Hillsong founder Brian Houston has hit out at the Australian megachurch’s leadership, saying he was “squeezed out” of the church after he felt his position had been made “untenable”.

In a video posted to his social media accounts this week, Houston said he wanted to be clear that while “the media and others incorrectly say I resigned because I breached the Hillsong code of conduct, but that’s just not true”.

“I didn’t resign because of my mistakes. I resigned because of the announcements and statements that had been made which Bobbie and I felt made my position untenable.”

Australia Brian Houston

Brian Houston in a screenshot from the video

Houston, 68, resigned from his position as global senior pastor on 21st March, a few days after the church’s board revealed in a statement that it had investigated two complaints against him including that, about 10 years ago, while under the influence of sleeping tablets, he had sent “inappropriate text messages” to a staff member and another incident in 2019 in which, having become “disoriented” after consuming anti-anxiety medication beyond the prescribed dose and alcohol, he had entered a hotel room and spent time with a woman. In the latter incident, the board found that Houston had breached its pastors’ code of conduct.

The new video was posted to Houston’s social media accounts on Thursday, the same day a Sydney court set a 2nd December hearing date for Houston to face allegations he failed to report his father Frank’s sexual abuse. Houston has denied the accusations.

In the video, Houston said he felt it was time to share his and Bobbie’s side of the story of his resignation, “to bring some clarification from our perspective to the events surrounding my resignation and much of the current narrative.”



He described his resignation as a “progression” which started when was asked to step down as chairman of the Hillsong board after being charged and eventually, despite his hope that he could continue to have an “active role as founding pastor”, led to him being “squeezed out altogether”.

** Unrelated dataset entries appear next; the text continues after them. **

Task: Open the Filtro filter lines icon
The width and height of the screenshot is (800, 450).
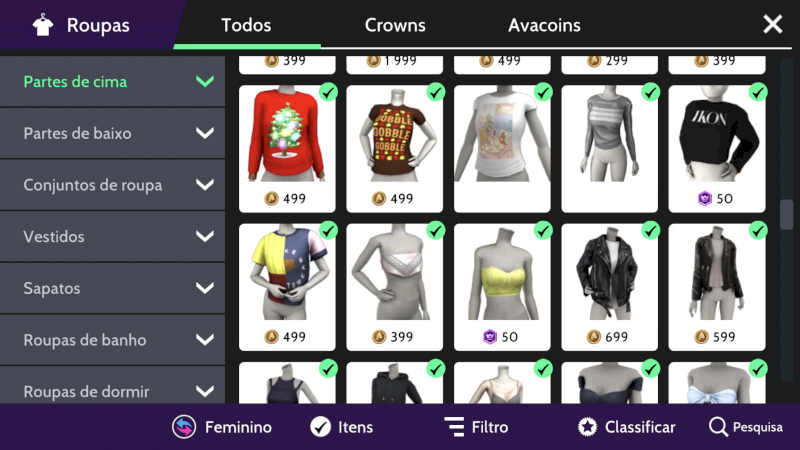Action: [x=455, y=427]
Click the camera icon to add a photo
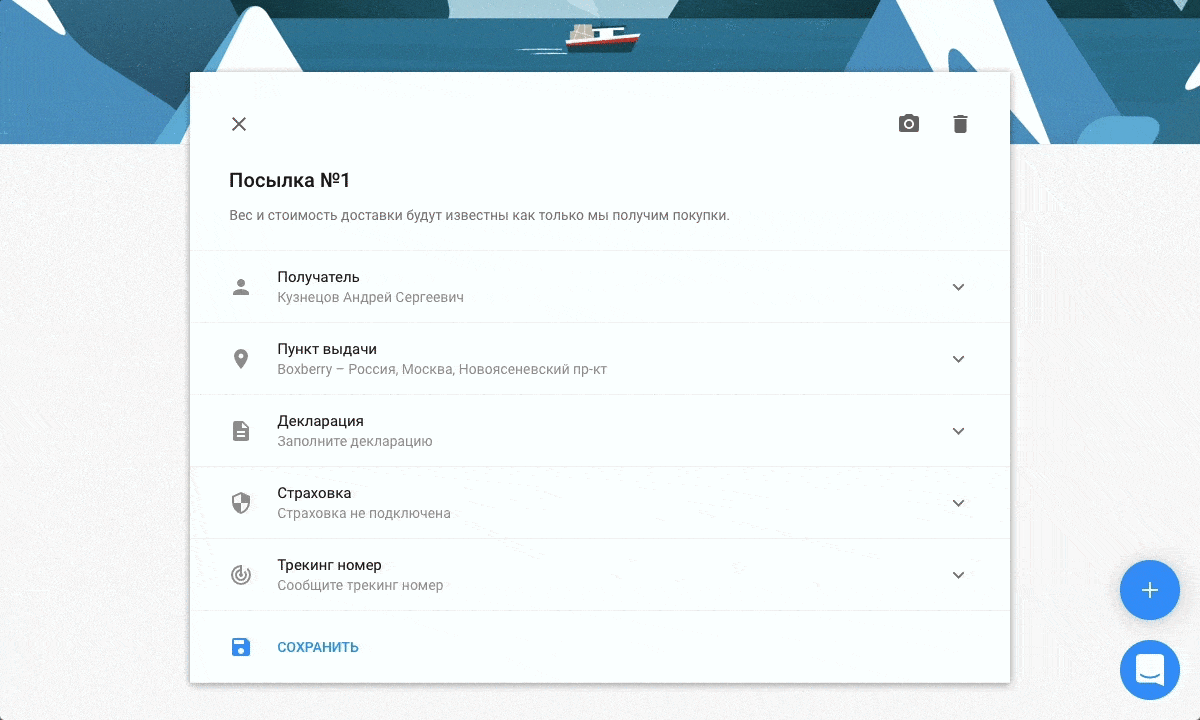The height and width of the screenshot is (720, 1200). (x=908, y=124)
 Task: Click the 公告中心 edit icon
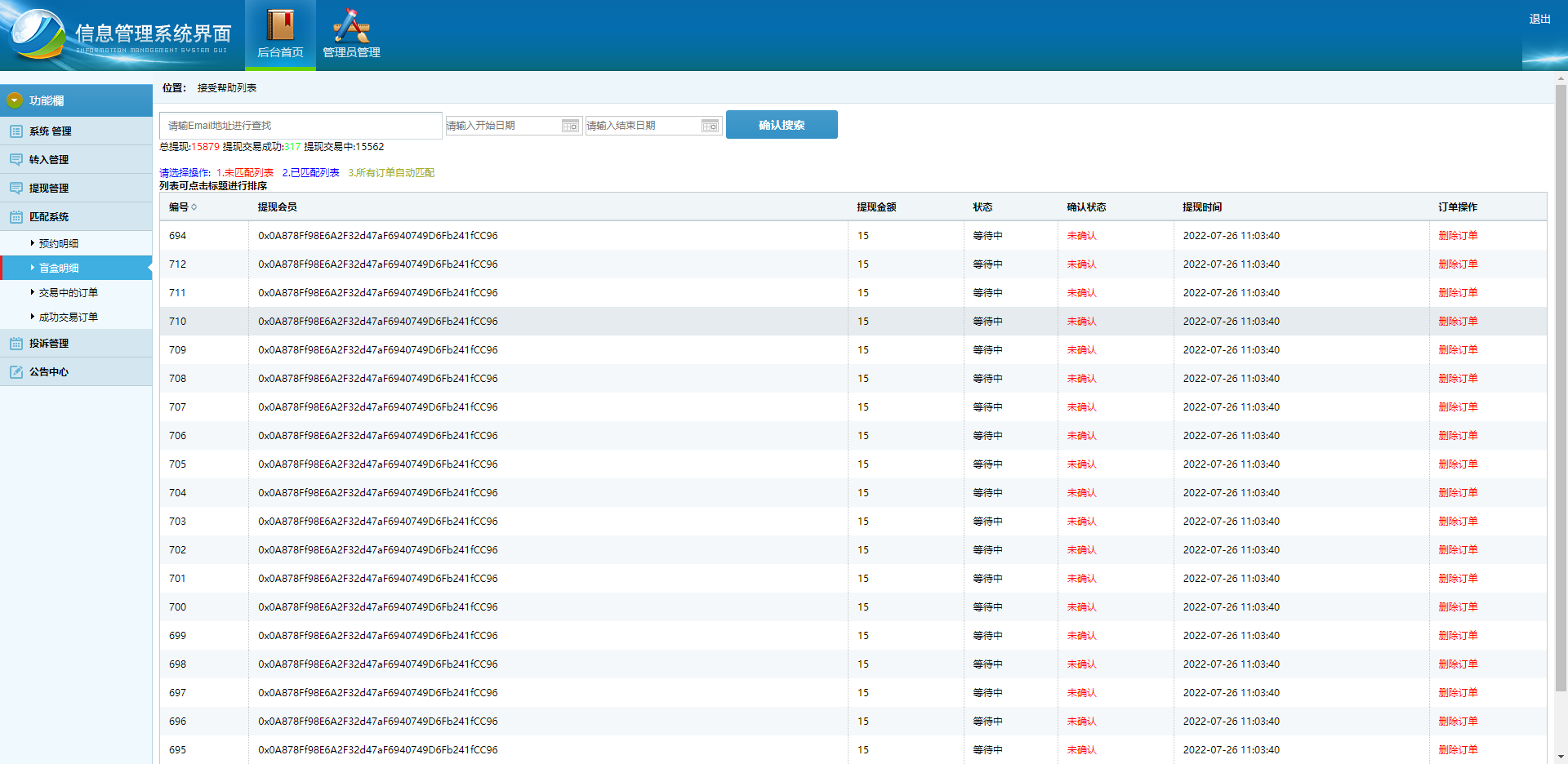[x=16, y=372]
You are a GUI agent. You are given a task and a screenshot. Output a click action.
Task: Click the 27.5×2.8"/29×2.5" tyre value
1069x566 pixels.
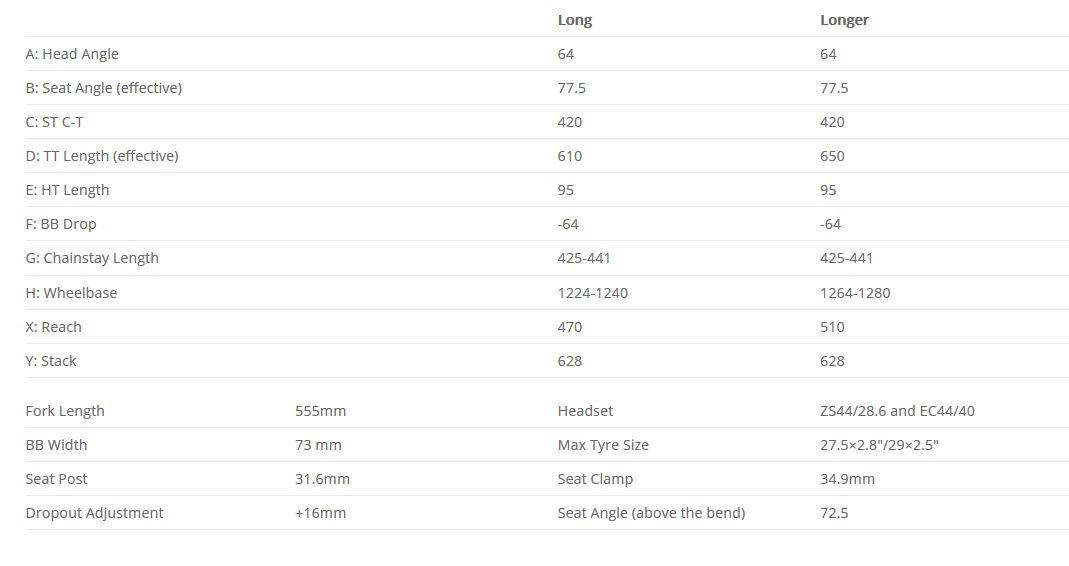(x=879, y=445)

“Sadly in the statements and announcements made, there was enough detail to pour ultimate shame and humiliation on me but enough ambiguity to leave people to draw their own conclusions about what did and didn’t happen,” he said. “Frankly, in many cases, those conclusions are wrong.”

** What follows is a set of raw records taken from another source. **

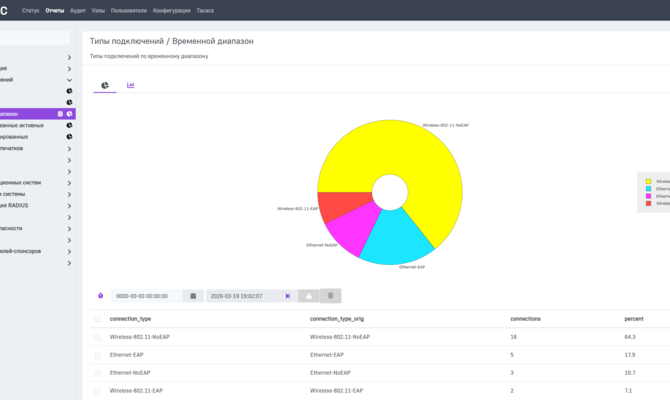This screenshot has height=400, width=670.
Task: Click pie icon next to 'ированные' item
Action: (x=69, y=137)
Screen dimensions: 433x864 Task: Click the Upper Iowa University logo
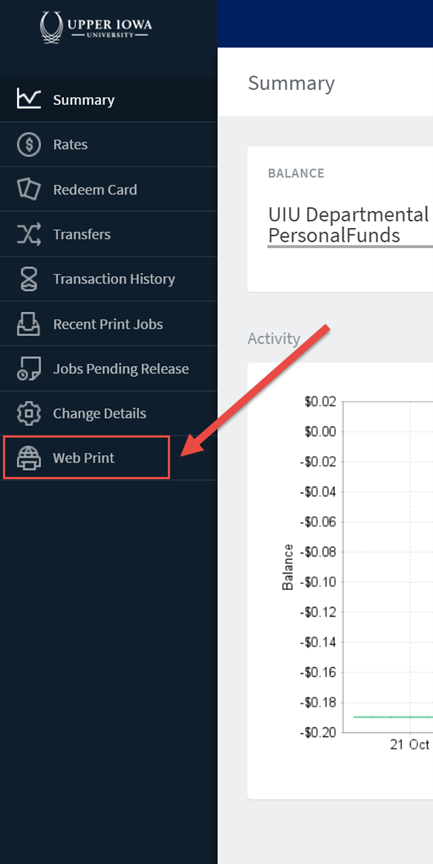[96, 28]
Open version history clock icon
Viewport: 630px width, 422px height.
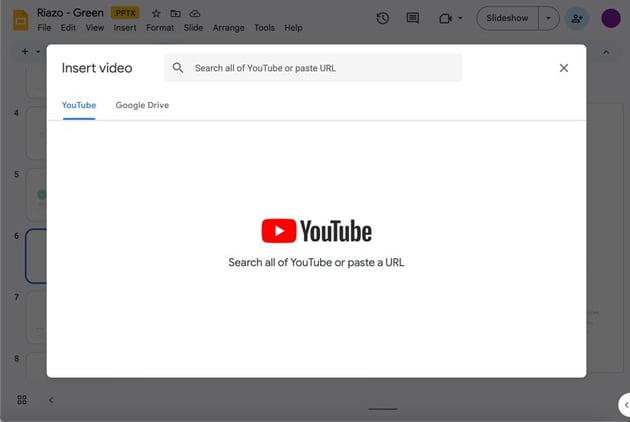click(383, 18)
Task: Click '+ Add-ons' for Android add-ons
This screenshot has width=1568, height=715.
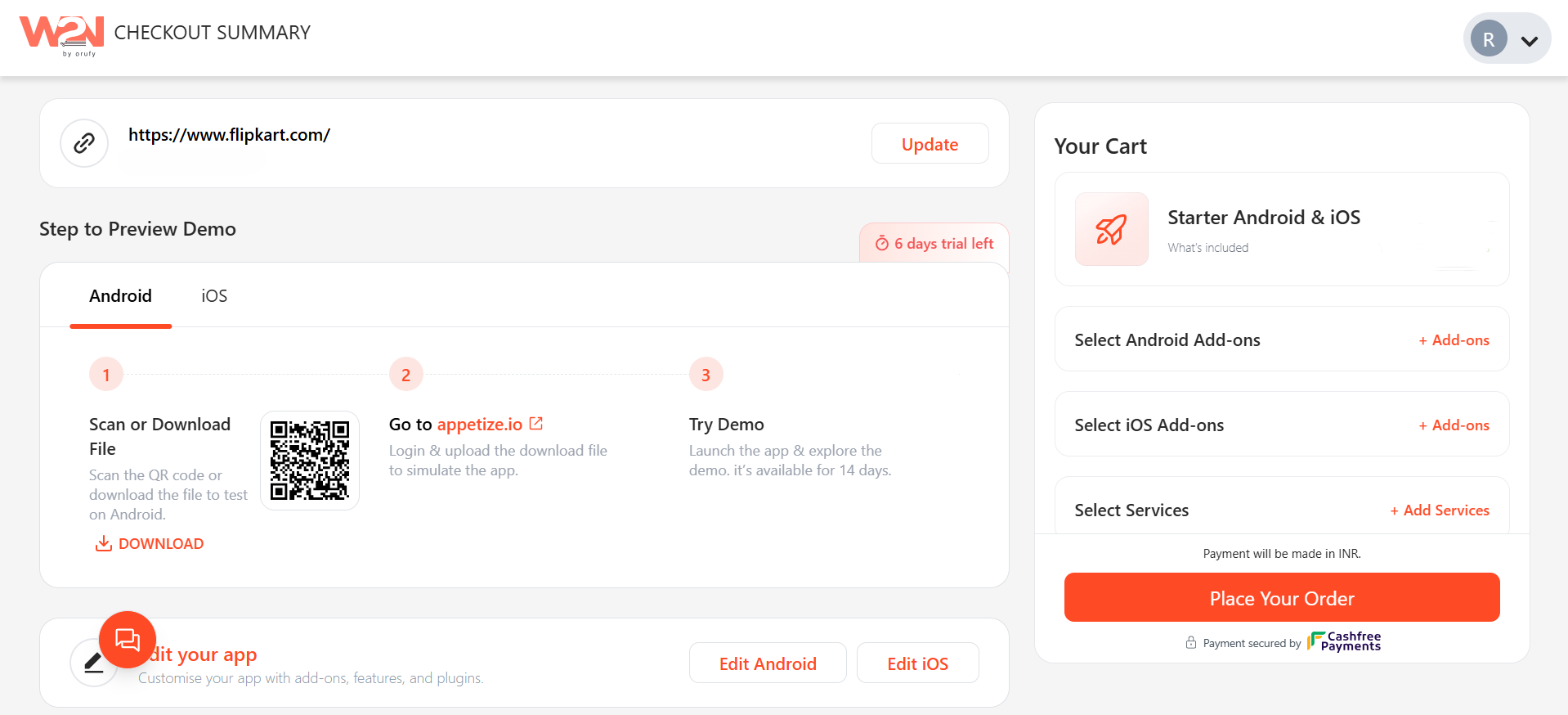Action: [x=1453, y=340]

As a result, he said, quoting from his resignation letter, the church had allowed “people’s imaginations to run wild”.

Houston said that while in an apology to the church he had spoken about alcohol as “having not proven itself to be my friend”, that had built a narrative that he was an alcoholic and to “stories about my alcoholism that are the result of gossip and whispering and innuendo”.

He said the narrative that he was an alcoholic was false – “in fact I’ve been told by an expert therapist that I don not display the behaviours that are typical of an alcoholic” –  and that his apology was about specific incidents of which the board were aware and which were “unbecoming of a minister of the Gospel and for which I am deeply sorry”.

He also said he did not have an “ongoing problem” with sleeping tablets, noting that while he had in the early 2000s developed a dependance on them, he had not taken a sleeping tablet for 10 years.

Houston said the “notorious night in 2019 where I mixed a double dose of anti-anxiety tablets with alcohol” was a “one-off occasion”. 

“So I don’t have an ongoing problem with anti-anxiety tablets or any other prescription medication. And I respectfully ask you to please not label me that way or blindly accept that narrative.”

Houston also spoke of the impact of events on his wife Bobbie, who had “done nothing wrong”. He said he and Bobbie had made “no firm decisions” on what their future might look like but was “believing for an extremely fruitful next decade”. 

Houston co-founded Hillsong with his wife, Bobbie, in the Sydney suburb of Baulkham Hills in 1983. The church now has a presence in the US, Europe, Latin America and ­Africa and pre-pandemic had an average weekly global attendance of more than 150,000.